Layer direction changes the answer because printed parts are anisotropic. In this dataset, XY means flat, YZ means side, and Z means upright. [6] [7] The Z direction is especially useful because it reflects interlayer adhesion and is typically the lowest-strength direction in FFF. [6] [7] That is why the Z tensile stress at break values should be read as a warning about layer-adhesion limits, not as a shortcut to declare one material universally stronger. Here, PLA’s Z tensile stress at break is 33.1 ± 2.8 MPa and PETG’s is 19.0 ± 6.4 MPa, but those values describe one print setup, one specimen geometry, and one test condition. [6] [7]

In practical terms, PLA more often gives a stiffer-feeling part, while PETG more often survives drops, knocks, and less ideal handling with less brittle failure. If the part mainly needs to resist elastic bending, PLA may look stronger. If it needs better impact resistance and more forgiving failure behavior, PETG often looks stronger instead. [6] [7]

Heat resistance and warm-environment use

For thermal comparison, heat resistance in this article is led by heat deflection temperature.
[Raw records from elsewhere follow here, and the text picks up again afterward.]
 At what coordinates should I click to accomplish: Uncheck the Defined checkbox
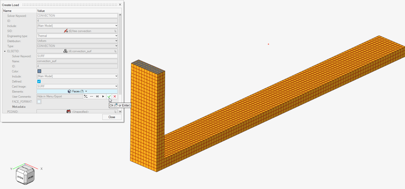click(39, 81)
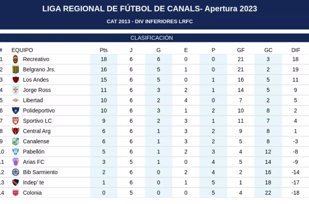This screenshot has height=204, width=309.
Task: Click the Bib Sarmiento round badge
Action: pos(15,172)
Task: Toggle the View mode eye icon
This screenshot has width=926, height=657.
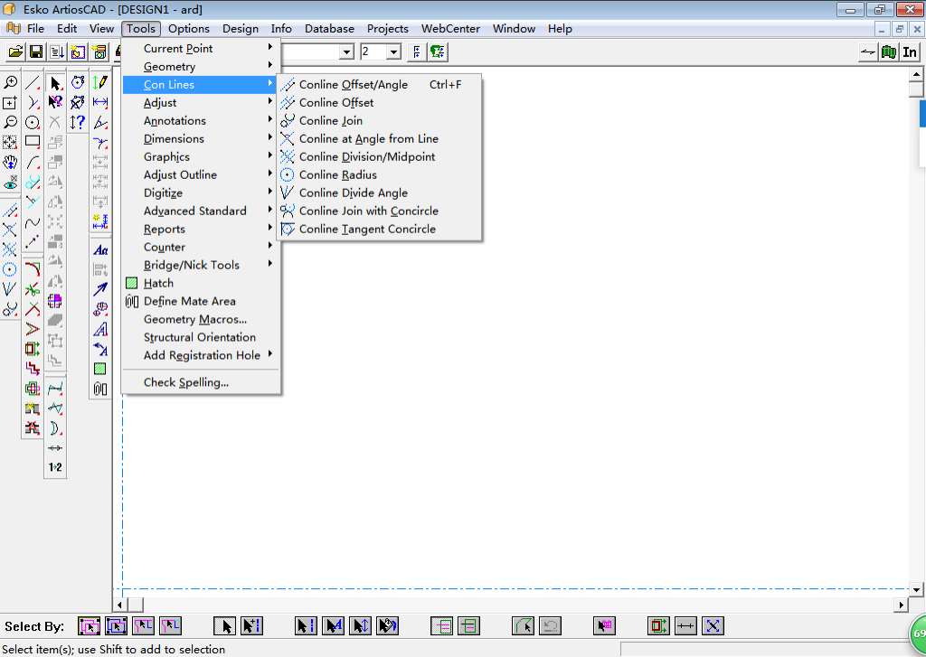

In the matched printed-specimen dataset, using ISO 75-2 / B at 0.455 MPa, PLA has an HDT of 58.8 ± 0.4 °C, while PETG reaches 76.2 ± 0.8 °C. [6] [7] That gap supports the practical rule that PETG has more thermal headroom than PLA for warmer environments. [6] [7] It does not mean a PETG part is safe in every hot setting, and it is not a guaranteed maximum service temperature. [6] [7]

Vicat softening temperature is useful as secondary context, not as the lead metric. In the same source pair, using ISO 306 / A120, PLA is listed at 64.5 ± 0.4 °C and PETG at 82.9 ± 0.4 °C. [6] [7] The direction matches the HDT result: PETG softens later under that test method as well. [6] [7] For real parts, that means PLA is more likely to lose shape or stiffness sooner in a warm enclosure, near a heat source, or under load in a mildly hot setting, while PETG usually gives a wider margin. Printer documentation can help frame workflows and use cases, but Prusa’s notes are practical guidance, not equivalent laboratory thermal metrics. [8] [9]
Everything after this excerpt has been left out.